Middle School | Formative Assessment Probe
By Page Keeley
Assessment Physical Science Middle School
This is the new updated edition of the first book in the bestselling Uncovering Student Ideas in Science series. Like the first edition of volume 1, this book helps pinpoint what your students know (or think they know) so you can monitor their learning and adjust your teaching accordingly. Loaded with classroom-friendly features you can use immediately, the book includes 25 “probes”—brief, easily administered formative assessments designed to understand your students’ thinking about 60 core science concepts.
The purpose of this assessment probe is to elicit students’ ideas about transfer of energy. The probe is designed to determine whether students recognize that heat flows from warmer objects or areas to cooler ones.
Familiar phenomenon
Heat, transfer of energy, thermodynamics, thermal energy
The best response is B: The heat from the lemonade moved into the ice. This probe uses the everyday, colloquial meaning of the word heat. However, heat has a more precise meaning in science. What is commonly called heat or heat energy in our everyday language is actually thermal energy. Thermal energy is associated with the random motion of molecules in a substance. Heat refers to thermal energy in transit and is best used as a verb or when thermal energy is moving within or between systems. However, in this probe, the word heat is used to probe for conceptual understanding of energy transfer as students may not yet be familiar with the term thermal energy.
Thermal energy is transferred from one place to another through the process of energy flow. Thermal energy can move only from a warmer object or area to a cooler object or area, never the other way around. In the case of the lemonade and ice, as the molecules of the warmer lemonade came in contact with the molecules of the cooler ice, thermal energy flowed into the ice from the lemonade. This process “cooled” the warm lemonade as it transferred energy to the ice and melted it.

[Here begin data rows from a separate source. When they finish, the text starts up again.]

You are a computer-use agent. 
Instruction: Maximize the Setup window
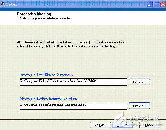coord(157,4)
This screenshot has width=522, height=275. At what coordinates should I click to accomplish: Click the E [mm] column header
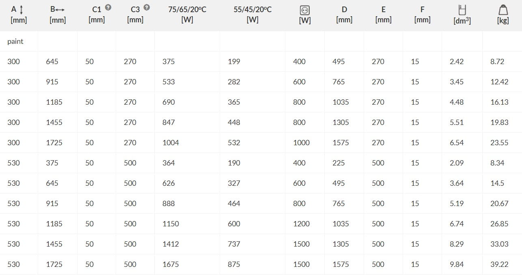click(x=383, y=14)
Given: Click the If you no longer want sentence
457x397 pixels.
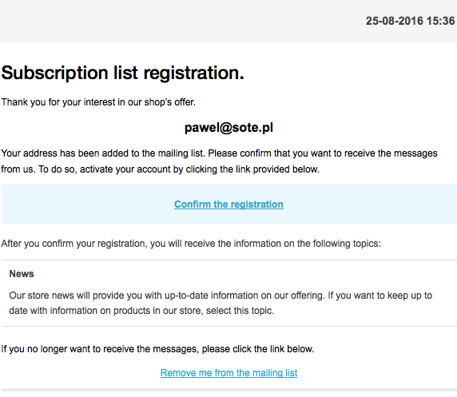Looking at the screenshot, I should click(157, 349).
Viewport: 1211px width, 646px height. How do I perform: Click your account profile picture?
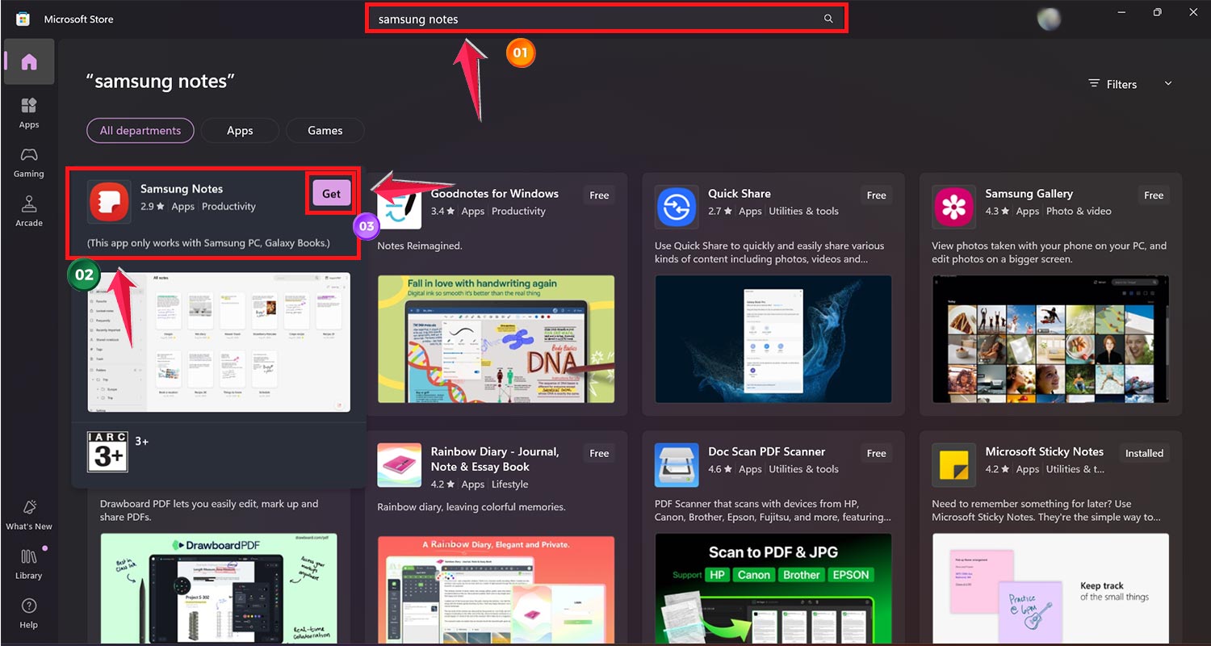(1049, 18)
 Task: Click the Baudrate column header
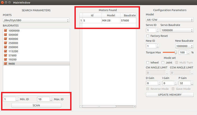pos(128,15)
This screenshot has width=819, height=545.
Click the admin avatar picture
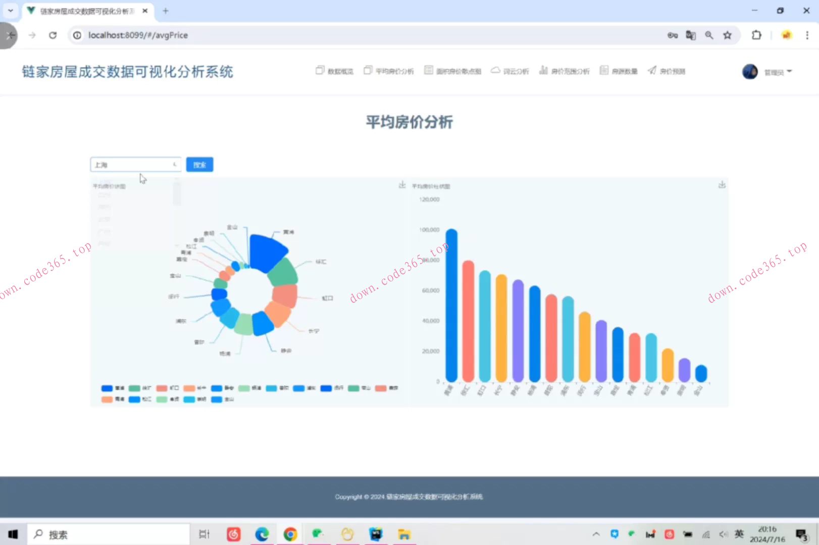(750, 72)
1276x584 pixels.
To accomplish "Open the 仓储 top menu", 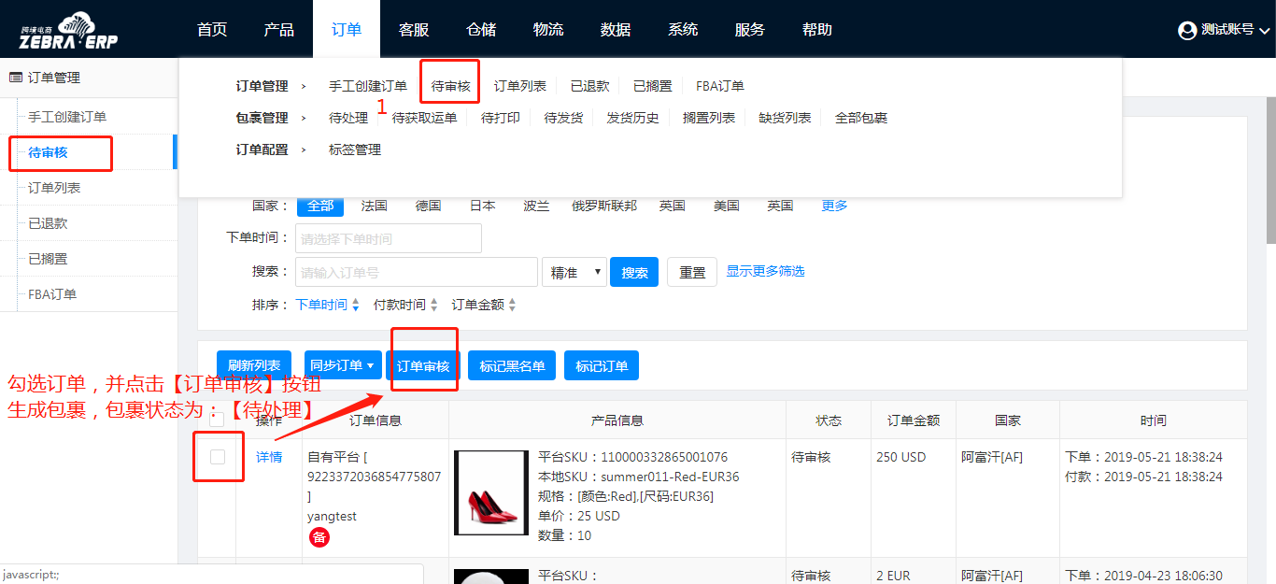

Common language contains many references to the idea of “cold” moving from place to place. Children are advised to close a refrigerator door so as not to “let the cold out,” and we complain about winter chills that “get into your bones.” Such phrases reinforce the common notion that something known as cold can move from place to place. Because what we sense as warm or cold simply refers to the average thermal energy of an object’s molecules, these references to cold moving are generally misnomers for the transfer of thermal energy from warmer to cooler objects or areas. Instead of asking for ice to cool off the lemonade, perhaps a better request would be, “May I please have some ice so my lemonade can heat the ice cubes?”
Elementary Students
In the elementary grades, students use the terms warm, hot, cool, and cold to qualitatively describe phenomena and interactions with objects and their surroundings. They have experiences mixing same and different amounts of hot and cold water together or putting ice in warm water and finding the resulting temperature. They talk about heat as a type of continuum from cold to hot, but they commonly associate heat with objects such as the stove, the Sun, or a fire. Developing the formal idea of heat as the movement or flow of thermal energy should wait until middle school. At this grade level, it is sufficient for students to know that energy moves from one place to another, which can be observed with their senses and tracked. They can observe how warmer objects cool down or how an object becomes warm when in contact with a hot object. The emphasis should be on tracking where the energy manifested as heat goes.
Middle School Students
Students enter middle school with a general concept of heat but still associate it more with the nature of objects rather than energy transfer. Developing understanding of the term thermal energy helps students distinguish between the internal energy of an object, heat, and temperature. Students’ experiences with transfer of energy via heat expand to include conduction, convection, and radiation. By the end of middle school, students should be able to connect the motion of molecules and heat to the transfer of thermal energy. Even with formal instruction, middle school students may still have difficulty understanding the direction of flow of thermal energy as the temperature changes in a system.
High School Students
High school students encounter the laws of thermodynamics and use these laws to predict and explain energy phenomena. They quantitatively model how energy moves within a system until it is uniformly distributed. Energy is a crosscutting concept reaching into every discipline of high school science. The concepts of heat, thermal energy, temperature, and energy transfer are extended into other contexts, including nuclear reactions, energy that drives Earth cycles, and biological and chemical energy transfers.
This probe is best used in grades 6–12. You may wish to use visual props for this probe. For example, pour a glass of warm lemonade. Place a thermometer in the glass of lemonade, and tell the class what the temperature of the lemonade is. Add ice to the glass of lemonade. After 10 minutes, tell the class what the temperature of the iced lemonade is and pose the question in the probe. Be aware that the language in the probe answer choices is intentional. The word moved is used instead of transferred to avoid memorized definitions of energy transfer, and the familiar word heat is used as a stepping stone to the term thermal energy, which they may not be familiar with yet. You may want to ask students to draw a picture to explain what is happening inside the glass of lemonade, noting whether they perceive heat as a substance that moves, similar to the historical “caloric” model, or use ideas about the motion of particulate matter.